** Opening Provided information block **

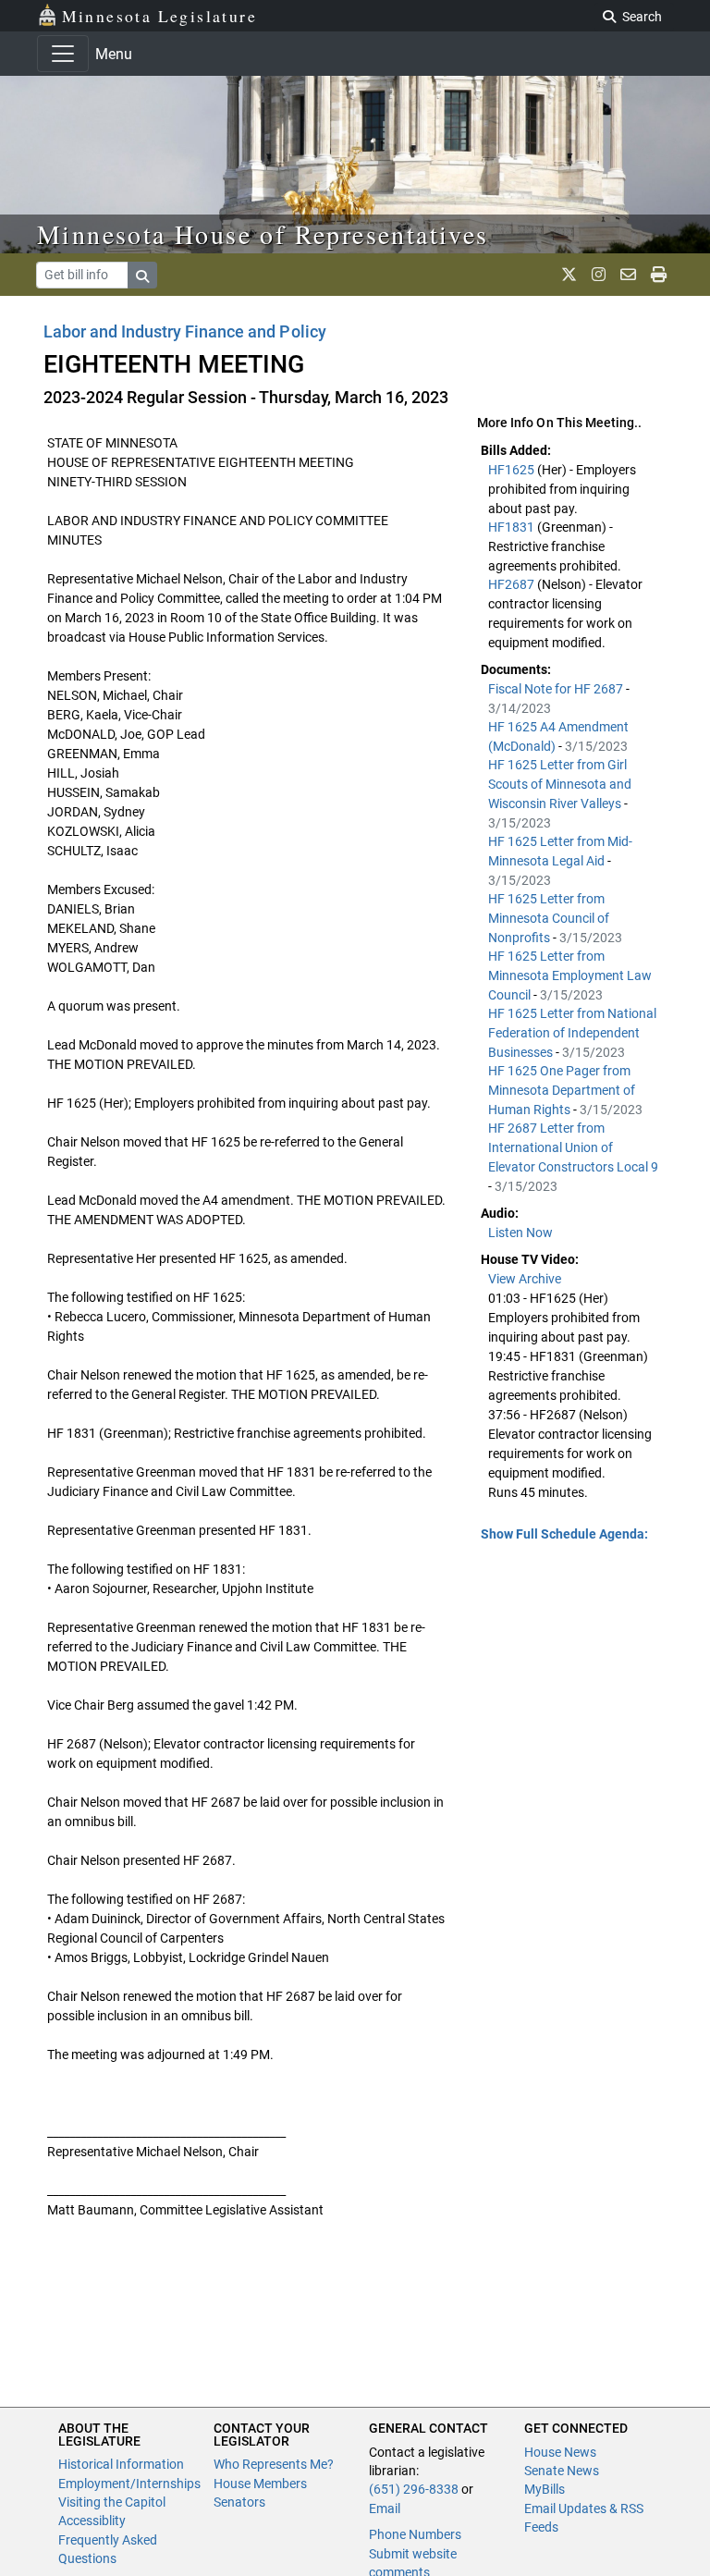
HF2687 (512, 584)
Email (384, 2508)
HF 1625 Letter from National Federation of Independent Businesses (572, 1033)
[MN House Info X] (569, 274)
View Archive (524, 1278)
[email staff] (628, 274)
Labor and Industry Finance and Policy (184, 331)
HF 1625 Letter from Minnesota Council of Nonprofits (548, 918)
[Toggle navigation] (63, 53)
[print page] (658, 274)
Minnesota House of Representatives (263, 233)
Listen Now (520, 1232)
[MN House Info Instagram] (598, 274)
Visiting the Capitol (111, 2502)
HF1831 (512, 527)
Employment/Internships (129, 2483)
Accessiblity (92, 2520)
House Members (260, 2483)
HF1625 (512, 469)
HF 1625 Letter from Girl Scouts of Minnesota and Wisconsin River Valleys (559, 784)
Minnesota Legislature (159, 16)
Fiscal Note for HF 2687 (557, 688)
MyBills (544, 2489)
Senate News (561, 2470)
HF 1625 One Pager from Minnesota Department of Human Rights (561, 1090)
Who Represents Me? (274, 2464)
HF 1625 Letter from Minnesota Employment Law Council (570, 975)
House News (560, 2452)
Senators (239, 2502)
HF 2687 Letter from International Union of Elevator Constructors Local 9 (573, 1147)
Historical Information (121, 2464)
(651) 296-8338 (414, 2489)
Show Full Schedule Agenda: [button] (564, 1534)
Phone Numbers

** Closing Provided information block **

→ **Exercise**: The reply should contain every line of the material exactly, and no images.

→ **Response to the exercise**:
HF2687 (512, 584)
Email (384, 2508)
HF 1625 Letter from National Federation of Independent Businesses (572, 1033)
[MN House Info X] (569, 274)
View Archive (524, 1278)
[email staff] (628, 274)
Labor and Industry Finance and Policy (184, 331)
HF 1625 Letter from Minnesota Council of Nonprofits (548, 918)
[Toggle navigation] (63, 53)
[print page] (658, 274)
Minnesota House of Representatives (263, 233)
Listen Now (520, 1232)
[MN House Info Instagram] (598, 274)
Visiting the Capitol (111, 2502)
HF1831 (512, 527)
Employment/Internships (129, 2483)
Accessiblity (92, 2520)
House Members (260, 2483)
HF1625 (512, 469)
HF 1625 Letter from Girl Scouts of Minnesota and Wisconsin River Valleys (559, 784)
Minnesota Legislature (159, 16)
Fiscal Note for HF 2687 (557, 688)
MyBills (544, 2489)
Senate News (561, 2470)
HF 1625 One Pager from Minnesota Department of Human Rights (561, 1090)
Who Represents Me? (274, 2464)
HF 1625 Letter from Minnesota Employment Law Council (570, 975)
House News (560, 2452)
Senators (239, 2502)
HF 2687 Letter from International Union of Elevator Constructors Local 9 (573, 1147)
Historical Information (121, 2464)
(651) 296-8338 (414, 2489)
Show Full Schedule Agenda: [button] (564, 1534)
Phone Numbers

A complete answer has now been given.